EXERCISE BRIEF: Return the listing below unchanged, line for line, but omit the pictures.

GIVEN RECORDS:
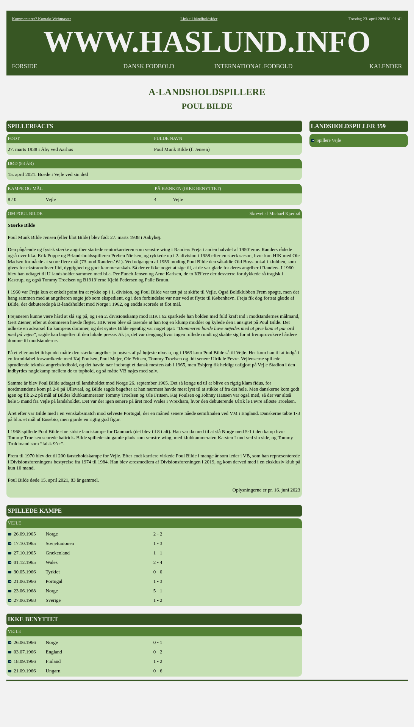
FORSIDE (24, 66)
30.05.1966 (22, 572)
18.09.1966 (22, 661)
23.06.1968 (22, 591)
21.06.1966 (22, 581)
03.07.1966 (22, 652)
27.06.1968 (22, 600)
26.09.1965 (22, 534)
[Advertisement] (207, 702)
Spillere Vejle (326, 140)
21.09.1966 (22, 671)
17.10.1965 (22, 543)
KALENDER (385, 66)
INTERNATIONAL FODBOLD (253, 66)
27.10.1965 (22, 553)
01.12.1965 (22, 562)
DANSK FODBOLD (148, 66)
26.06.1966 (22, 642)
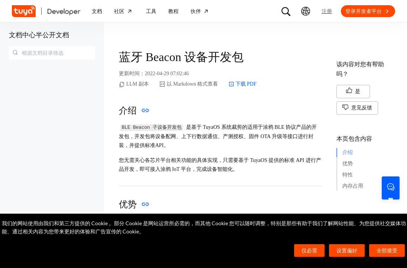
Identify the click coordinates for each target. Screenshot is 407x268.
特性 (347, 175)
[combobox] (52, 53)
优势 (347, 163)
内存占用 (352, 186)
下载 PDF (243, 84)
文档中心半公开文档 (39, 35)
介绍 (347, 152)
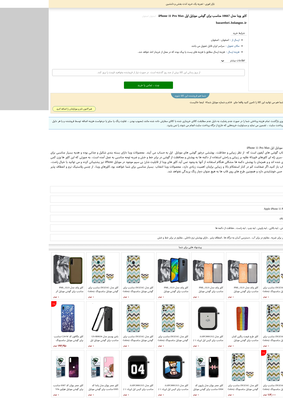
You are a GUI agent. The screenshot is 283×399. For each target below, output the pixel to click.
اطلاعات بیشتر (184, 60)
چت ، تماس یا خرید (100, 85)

EXERCISE ANSWER:
FORSIDE (24, 66)
30.05.1966 (22, 572)
18.09.1966 (22, 661)
23.06.1968 (22, 591)
21.06.1966 (22, 581)
03.07.1966 (22, 652)
27.06.1968 (22, 600)
26.09.1965 (22, 534)
[Advertisement] (207, 702)
Spillere Vejle (326, 140)
21.09.1966 (22, 671)
17.10.1965 (22, 543)
KALENDER (385, 66)
INTERNATIONAL FODBOLD (253, 66)
27.10.1965 (22, 553)
01.12.1965 (22, 562)
DANSK FODBOLD (148, 66)
26.06.1966 (22, 642)
Identify the click coordinates for each target. Screenshot is 407x268.
特性 (347, 175)
[combobox] (52, 53)
优势 (347, 163)
内存占用 (352, 186)
下载 PDF (243, 84)
文档中心半公开文档 (39, 35)
介绍 (347, 152)
You are a GUI agent. The screenshot is 283×399. For each target below, output the pixel to click.
اطلاعات بیشتر (184, 60)
چت ، تماس یا خرید (100, 85)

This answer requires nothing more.